The Market Stirs

Vertex7
4 min readAug 10, 2021

NOTHING in this or future newsletters are financial advice; I’m providing information solely for entertainment and educational purposes. Any investing choices you choose to make are entirely your own.

There are big changes happening to our two favorite digital assets! If you said Cardano and Dogecoin, you’re disowned.

EIP-1559

On August 7th Ethereum implemented a new change to its code called EIP-1559. Most simply, EIP-1559 is an upgrade to how transactions are paid for on the Ethereum network. Historically, transaction fees (called Gas fees, and paid for in ETH) are submitted with a transaction and given to miners in exchange for their processing of transactions. Miners are financially incentivized to accept transactions with higher gas fees, so gas fees fluctuate along with network congestion as users constantly try to out-bid one another to have their transactions accepted faster.

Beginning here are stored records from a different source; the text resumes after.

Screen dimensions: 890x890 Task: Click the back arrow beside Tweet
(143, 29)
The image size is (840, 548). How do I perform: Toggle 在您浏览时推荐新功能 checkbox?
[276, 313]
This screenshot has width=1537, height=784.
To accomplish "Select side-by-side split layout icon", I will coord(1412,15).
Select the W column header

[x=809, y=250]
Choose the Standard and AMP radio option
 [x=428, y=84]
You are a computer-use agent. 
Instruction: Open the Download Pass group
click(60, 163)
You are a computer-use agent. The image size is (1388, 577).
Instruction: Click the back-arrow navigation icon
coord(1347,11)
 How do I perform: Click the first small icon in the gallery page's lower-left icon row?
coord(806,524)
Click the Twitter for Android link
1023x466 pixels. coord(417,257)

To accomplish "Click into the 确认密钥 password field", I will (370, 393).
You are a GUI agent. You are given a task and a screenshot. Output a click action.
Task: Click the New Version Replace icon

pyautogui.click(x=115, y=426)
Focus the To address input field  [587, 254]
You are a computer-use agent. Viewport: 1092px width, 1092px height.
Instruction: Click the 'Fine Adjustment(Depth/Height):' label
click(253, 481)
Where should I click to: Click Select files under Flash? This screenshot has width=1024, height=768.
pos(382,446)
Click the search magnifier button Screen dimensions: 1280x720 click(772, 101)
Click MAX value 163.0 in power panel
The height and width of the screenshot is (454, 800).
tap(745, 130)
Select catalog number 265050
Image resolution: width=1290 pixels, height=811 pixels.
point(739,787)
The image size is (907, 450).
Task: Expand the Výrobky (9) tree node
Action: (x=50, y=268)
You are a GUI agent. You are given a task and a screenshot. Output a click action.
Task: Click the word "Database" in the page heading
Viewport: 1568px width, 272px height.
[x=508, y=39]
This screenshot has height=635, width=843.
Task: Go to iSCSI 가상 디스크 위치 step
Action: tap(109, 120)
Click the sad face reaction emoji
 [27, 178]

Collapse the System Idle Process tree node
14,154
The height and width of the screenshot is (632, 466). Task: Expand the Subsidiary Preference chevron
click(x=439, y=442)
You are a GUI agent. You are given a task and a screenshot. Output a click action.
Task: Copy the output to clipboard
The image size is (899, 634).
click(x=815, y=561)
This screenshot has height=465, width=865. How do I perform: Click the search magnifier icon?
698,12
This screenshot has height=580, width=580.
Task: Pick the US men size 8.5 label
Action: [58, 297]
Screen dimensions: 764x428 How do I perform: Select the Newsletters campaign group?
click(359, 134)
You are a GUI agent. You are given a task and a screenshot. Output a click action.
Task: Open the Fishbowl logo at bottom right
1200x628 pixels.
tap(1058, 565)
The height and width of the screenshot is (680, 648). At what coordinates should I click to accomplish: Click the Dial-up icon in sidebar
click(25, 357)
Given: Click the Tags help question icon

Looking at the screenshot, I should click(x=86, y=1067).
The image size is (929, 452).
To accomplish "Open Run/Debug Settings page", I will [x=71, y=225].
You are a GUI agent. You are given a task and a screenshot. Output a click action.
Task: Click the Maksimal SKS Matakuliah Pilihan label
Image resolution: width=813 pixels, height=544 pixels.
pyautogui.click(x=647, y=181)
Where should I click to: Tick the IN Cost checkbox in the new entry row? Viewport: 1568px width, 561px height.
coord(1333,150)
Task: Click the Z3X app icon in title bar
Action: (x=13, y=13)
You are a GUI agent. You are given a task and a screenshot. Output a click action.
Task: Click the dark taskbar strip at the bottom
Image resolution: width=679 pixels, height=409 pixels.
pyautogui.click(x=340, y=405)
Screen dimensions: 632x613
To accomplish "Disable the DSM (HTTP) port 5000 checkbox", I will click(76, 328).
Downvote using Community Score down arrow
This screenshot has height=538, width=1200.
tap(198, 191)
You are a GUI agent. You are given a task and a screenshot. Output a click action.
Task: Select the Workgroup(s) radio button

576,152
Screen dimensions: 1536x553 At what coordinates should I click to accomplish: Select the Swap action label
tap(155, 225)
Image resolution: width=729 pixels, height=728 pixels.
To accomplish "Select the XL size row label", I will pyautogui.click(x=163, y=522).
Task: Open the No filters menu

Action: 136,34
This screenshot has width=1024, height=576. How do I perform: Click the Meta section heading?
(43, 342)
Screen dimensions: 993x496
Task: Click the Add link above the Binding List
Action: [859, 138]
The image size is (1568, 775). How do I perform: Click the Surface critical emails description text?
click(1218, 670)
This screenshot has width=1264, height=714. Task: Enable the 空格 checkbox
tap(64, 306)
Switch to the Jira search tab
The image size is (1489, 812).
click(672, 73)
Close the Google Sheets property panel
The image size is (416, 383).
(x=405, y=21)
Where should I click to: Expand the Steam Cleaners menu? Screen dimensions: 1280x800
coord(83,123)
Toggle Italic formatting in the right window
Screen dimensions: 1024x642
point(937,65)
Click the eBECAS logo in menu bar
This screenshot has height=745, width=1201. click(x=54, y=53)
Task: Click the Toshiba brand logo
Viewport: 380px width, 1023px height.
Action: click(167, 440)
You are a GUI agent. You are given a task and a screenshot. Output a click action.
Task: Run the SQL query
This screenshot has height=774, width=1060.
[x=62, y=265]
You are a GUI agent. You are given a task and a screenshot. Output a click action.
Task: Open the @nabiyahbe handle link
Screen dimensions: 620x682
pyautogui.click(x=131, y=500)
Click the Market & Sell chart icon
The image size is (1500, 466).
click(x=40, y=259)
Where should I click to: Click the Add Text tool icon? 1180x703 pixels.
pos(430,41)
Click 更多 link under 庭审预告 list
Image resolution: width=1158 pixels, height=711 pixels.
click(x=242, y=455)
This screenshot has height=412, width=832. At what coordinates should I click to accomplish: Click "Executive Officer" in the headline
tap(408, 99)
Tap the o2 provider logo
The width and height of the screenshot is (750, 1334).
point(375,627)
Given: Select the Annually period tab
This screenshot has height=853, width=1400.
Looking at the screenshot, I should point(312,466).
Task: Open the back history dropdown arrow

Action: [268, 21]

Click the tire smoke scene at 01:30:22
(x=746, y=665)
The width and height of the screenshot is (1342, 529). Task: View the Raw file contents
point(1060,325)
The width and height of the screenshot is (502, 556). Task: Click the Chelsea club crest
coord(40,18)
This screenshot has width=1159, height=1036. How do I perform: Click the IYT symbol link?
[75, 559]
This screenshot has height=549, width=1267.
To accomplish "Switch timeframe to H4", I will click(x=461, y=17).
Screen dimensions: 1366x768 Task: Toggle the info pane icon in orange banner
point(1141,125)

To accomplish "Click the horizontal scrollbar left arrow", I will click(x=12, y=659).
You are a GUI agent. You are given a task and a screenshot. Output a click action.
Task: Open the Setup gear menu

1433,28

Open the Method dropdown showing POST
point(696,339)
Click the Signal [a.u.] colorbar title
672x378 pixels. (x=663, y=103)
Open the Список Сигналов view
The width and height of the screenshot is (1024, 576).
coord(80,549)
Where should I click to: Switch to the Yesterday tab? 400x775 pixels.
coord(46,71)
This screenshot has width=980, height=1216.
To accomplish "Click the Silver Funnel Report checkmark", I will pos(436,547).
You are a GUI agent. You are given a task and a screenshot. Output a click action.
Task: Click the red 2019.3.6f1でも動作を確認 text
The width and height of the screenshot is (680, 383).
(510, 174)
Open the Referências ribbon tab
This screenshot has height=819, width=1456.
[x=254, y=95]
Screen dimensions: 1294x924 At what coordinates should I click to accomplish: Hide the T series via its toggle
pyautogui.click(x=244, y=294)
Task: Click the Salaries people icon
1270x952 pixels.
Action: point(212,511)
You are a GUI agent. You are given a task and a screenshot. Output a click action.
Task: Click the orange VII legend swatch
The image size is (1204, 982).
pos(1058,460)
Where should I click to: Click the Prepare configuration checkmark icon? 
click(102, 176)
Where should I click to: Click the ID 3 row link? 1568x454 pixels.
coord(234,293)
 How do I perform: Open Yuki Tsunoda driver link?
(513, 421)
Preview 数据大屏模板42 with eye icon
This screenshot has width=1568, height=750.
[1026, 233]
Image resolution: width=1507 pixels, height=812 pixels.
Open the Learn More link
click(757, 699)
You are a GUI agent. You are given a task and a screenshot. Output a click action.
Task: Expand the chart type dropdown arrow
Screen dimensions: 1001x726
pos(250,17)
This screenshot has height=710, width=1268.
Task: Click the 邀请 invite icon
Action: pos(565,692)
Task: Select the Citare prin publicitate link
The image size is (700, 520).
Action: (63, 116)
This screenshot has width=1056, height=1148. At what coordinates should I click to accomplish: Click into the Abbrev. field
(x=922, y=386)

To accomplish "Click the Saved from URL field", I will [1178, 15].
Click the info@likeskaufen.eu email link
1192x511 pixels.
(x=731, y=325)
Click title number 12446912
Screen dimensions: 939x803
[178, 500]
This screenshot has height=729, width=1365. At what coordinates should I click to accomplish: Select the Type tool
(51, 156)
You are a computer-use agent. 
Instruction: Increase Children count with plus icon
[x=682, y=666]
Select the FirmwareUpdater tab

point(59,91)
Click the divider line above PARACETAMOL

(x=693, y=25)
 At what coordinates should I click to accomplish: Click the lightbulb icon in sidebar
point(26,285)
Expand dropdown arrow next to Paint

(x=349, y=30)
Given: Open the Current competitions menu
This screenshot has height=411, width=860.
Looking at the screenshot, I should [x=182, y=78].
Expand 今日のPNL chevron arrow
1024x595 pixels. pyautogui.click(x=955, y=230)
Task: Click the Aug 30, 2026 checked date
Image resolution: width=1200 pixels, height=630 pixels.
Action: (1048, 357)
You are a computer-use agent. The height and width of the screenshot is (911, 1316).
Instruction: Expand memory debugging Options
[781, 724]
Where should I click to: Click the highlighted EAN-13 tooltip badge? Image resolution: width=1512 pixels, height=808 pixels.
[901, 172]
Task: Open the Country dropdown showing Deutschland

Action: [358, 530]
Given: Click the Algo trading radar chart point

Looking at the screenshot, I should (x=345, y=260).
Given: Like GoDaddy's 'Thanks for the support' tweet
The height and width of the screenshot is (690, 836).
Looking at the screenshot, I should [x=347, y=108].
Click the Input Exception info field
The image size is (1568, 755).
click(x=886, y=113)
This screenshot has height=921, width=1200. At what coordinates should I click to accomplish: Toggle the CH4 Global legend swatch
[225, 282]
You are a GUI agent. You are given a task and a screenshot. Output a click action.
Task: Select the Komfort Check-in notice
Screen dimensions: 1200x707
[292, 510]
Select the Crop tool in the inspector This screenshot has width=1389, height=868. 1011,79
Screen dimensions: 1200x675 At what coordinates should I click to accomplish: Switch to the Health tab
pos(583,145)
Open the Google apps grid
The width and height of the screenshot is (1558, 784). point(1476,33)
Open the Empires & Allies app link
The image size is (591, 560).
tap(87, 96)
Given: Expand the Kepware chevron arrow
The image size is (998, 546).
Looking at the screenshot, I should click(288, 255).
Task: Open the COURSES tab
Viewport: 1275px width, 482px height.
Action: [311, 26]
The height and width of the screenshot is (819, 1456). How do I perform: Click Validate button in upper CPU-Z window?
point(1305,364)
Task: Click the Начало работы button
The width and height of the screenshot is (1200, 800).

Now, instead of a constant gas-bidding war, EIP-1559 instituted a “base fee” for all transactions, with an optional tip to miners to speed along your transaction. The net effect is that fewer users have to compete for the latest gas price, fewer transactions are dropped for having too low of a gas price, and fewer people are overpaying with gas.

The biggest change of all is that the new “base fee” doesn’t go to miners — it gets burned. So instead of that ETH being circulated back through the network to be sold or sent to other addresses, it’s now gone forever. This results in a net decrease in the number of Ethereum that gets distributed in each block (a new Ethereum block is mined about every 12 seconds). Currently about 2.8 ETH are minted each block, which results in an annual “inflation rate” for Ethereum of about 4%. Now, with base fees for transactions being burned, that inflation rate is substantially decreased by anywhere from 10%–100%+ per block! You can watch in real time how much ETH is being burned per block and how much ETH has been burned total since EIP-1559 went live at ultrasound.money. For those who don’t want to click, as of the writing of this email we’re at 23,246.55 ETH burned. That’s not dollars; that’s ETH. And ETH is currently trading at $3,141 which means that $73,027,558 in ETH has been burned in four days.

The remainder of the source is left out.